◆ DATA SHOWN:
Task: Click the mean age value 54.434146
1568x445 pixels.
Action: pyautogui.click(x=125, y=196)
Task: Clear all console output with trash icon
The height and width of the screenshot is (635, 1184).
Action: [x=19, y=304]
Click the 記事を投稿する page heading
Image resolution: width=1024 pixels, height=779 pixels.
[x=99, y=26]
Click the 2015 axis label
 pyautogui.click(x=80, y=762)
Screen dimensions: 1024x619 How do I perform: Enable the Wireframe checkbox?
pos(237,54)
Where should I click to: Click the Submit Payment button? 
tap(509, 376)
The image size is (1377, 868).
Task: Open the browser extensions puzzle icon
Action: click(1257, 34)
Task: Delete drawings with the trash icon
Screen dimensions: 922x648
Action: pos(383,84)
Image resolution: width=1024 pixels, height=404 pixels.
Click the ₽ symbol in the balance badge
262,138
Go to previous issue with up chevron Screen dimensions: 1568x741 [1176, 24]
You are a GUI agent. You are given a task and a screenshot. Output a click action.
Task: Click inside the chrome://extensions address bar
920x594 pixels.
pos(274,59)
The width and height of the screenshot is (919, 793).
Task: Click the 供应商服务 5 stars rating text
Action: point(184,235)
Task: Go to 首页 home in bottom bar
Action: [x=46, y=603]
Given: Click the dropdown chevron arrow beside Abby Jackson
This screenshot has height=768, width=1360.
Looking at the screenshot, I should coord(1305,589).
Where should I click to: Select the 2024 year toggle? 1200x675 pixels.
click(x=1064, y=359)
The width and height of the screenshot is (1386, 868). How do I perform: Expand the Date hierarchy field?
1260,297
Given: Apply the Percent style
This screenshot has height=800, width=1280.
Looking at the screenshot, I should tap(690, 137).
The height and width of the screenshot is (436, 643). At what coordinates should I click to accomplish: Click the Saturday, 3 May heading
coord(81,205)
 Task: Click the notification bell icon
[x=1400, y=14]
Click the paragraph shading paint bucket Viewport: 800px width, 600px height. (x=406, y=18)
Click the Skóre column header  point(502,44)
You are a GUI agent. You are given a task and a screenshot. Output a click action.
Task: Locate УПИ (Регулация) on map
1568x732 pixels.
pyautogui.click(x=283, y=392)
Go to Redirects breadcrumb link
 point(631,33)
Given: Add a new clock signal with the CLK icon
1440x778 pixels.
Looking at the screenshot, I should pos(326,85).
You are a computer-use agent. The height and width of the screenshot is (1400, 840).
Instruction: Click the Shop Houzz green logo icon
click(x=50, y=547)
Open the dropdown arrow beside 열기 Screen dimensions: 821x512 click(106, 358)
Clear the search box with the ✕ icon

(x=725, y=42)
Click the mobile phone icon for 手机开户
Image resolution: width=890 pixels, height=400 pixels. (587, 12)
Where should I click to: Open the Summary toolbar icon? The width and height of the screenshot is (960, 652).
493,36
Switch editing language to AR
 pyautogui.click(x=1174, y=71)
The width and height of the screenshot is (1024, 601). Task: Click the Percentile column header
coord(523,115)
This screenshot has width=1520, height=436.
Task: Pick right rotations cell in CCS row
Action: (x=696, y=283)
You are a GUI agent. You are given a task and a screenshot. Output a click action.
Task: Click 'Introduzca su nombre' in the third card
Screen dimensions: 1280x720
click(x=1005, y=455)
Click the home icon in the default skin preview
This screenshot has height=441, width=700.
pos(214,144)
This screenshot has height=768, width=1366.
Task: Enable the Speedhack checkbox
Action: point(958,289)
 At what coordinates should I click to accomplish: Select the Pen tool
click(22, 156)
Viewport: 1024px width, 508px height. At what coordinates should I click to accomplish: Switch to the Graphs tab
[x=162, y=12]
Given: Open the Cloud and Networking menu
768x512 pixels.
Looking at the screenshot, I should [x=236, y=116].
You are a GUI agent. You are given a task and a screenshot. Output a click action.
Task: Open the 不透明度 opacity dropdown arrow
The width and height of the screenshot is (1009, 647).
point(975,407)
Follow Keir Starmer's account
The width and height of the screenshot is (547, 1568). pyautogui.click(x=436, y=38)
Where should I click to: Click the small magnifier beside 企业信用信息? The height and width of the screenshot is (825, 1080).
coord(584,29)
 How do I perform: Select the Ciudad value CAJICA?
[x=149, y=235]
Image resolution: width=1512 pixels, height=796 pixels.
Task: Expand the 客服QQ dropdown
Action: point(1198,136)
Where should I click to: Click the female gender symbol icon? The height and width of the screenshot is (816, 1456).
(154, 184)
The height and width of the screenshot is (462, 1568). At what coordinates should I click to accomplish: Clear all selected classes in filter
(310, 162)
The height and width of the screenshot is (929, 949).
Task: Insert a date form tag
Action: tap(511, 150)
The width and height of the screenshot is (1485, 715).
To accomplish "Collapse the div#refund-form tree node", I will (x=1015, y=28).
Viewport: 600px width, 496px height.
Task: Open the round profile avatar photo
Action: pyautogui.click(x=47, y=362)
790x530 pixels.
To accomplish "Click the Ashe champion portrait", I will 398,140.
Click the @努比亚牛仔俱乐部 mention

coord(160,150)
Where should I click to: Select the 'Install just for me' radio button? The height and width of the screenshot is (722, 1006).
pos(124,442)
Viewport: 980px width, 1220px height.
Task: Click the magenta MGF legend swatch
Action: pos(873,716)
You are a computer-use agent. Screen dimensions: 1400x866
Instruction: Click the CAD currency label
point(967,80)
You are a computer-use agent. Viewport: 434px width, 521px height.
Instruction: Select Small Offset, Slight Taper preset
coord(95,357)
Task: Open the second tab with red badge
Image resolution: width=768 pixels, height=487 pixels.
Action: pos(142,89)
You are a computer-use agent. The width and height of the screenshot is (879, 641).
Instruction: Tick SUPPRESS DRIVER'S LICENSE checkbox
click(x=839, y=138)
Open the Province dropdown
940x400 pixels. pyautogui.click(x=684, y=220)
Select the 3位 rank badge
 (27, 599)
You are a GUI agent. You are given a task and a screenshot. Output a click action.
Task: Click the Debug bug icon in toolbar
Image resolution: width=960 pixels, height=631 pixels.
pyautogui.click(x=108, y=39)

◆ TASK STATEMENT: Each line of the entries above that contains "computer" is to be copied.

◆ ANSWER TO THE PROBLEM:
You are a computer-use agent. The height and width of the screenshot is (1400, 840).
You are a computer-use agent. Screen dimensions: 1400x866
You are a computer-use agent. Viewport: 434px width, 521px height.
You are a computer-use agent. The width and height of the screenshot is (879, 641).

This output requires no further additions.